Die prahlerischen Eisdecorationen beeinträchtigten indessen in keiner Weise die mit der gediegenen Einfachheit in lobenswerthem Einklange stehende Wohnlichkeit des Zimmers; im Gegentheil, sie contrastirten gar anmuthig zu dem dumpfen Poltern, mit welchem der Luftzug die Flammen des verschwenderisch gespaltenen Buchenholzes in die Züge des majestätischen weißen Kachelofens hineintrieb, und nicht, minder anmuthig zu dem süßen Dufte, welchen das auf die eiserne Platte der Ofenröhre gestreute Königs-Räucherpulver verbreitete. Der weiß gescheuerte Fußboden war außerdem sehr sauber gefegt; die rohrgeflochtenen Stühle standen gerade und symmetrisch an den Wänden vertheilt; die großen Contobücher auf dem hohen Schreibtische reihten sich wie lauter Parade-Soldaten an einander; der ledergepolsterte Drehschemel vor dem Schreibtisch spreizte gravitätisch seine klobigen Beine, welche der massiven Schraube zum Halt dienten, und dabei schaute das Portrait des Landesfürsten, welches der Eingangsthür gerade gegenüber an der Wand hing, so vergnüglich durch einen darüber gehangenen patriotischen Lorbeerkranz in das Gemach hinein, daß es eine wahre Freude gewährte und man sich unwillkürlich und ohne ihn vorher gesehen zu haben, im Geiste mit dem Manne befreundete, der, trotz der bescheidenen Mittel, seiner Umgebung einen so freundlich einladenden Charakter zu verleihen verstand.
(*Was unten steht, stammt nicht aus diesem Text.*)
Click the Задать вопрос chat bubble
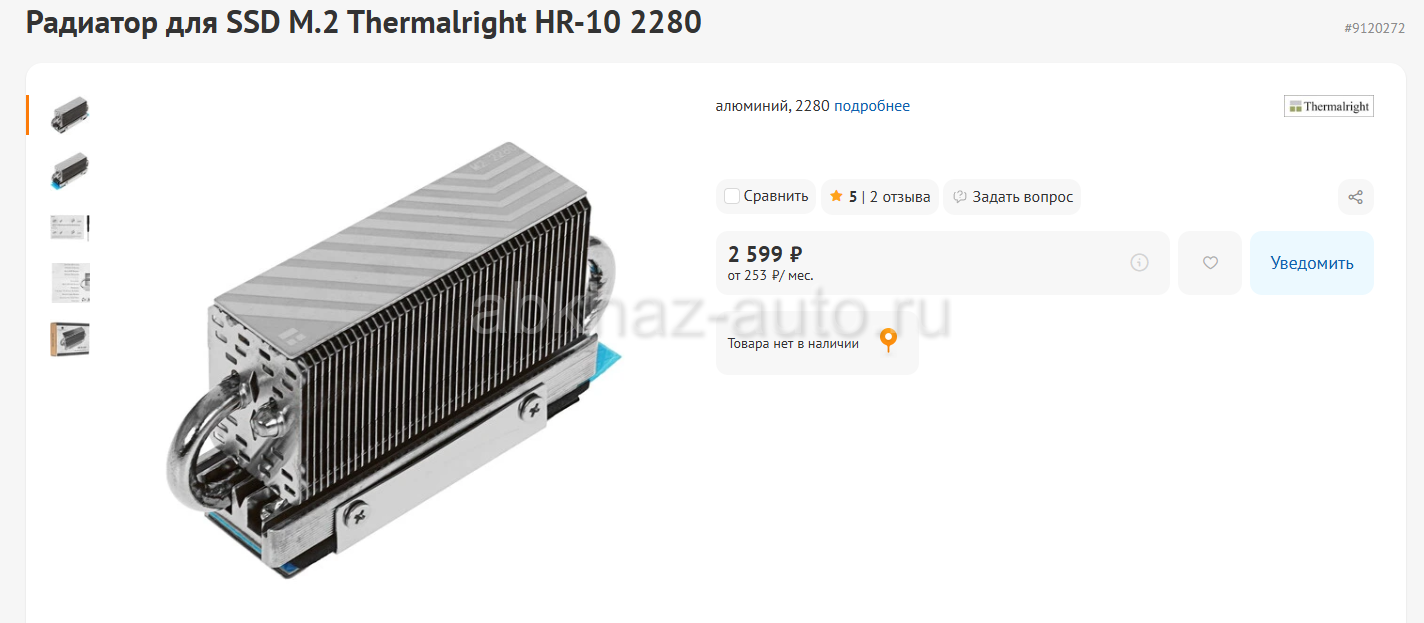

Und dennoch, was war das Gemach im Vergleich mit dem Herrn Seim selbst, als dieser an jenem strahlenden Wintermorgen in demselben bedächtig auf und ab schritt, bald vor dem einen Fenster stehen blieb, um durch die in das Eis gehauchte Oeffnung das draußen befestigte Thermometer und die schneeschaufelnden Leute zu beobachten, bald einige Stücken Holz aus dem neben dem Ofen befindlichen Korbe nahm und in die Gluth schob? Nichts, gar nichts war das Gemach im Vergleich mit dem rechtschaffenen Herrn Seim, höchstens gut genug, um als Hintergrund zu der stattlichen Figur des vortrefflichen Herrn Vorstehers zu dienen.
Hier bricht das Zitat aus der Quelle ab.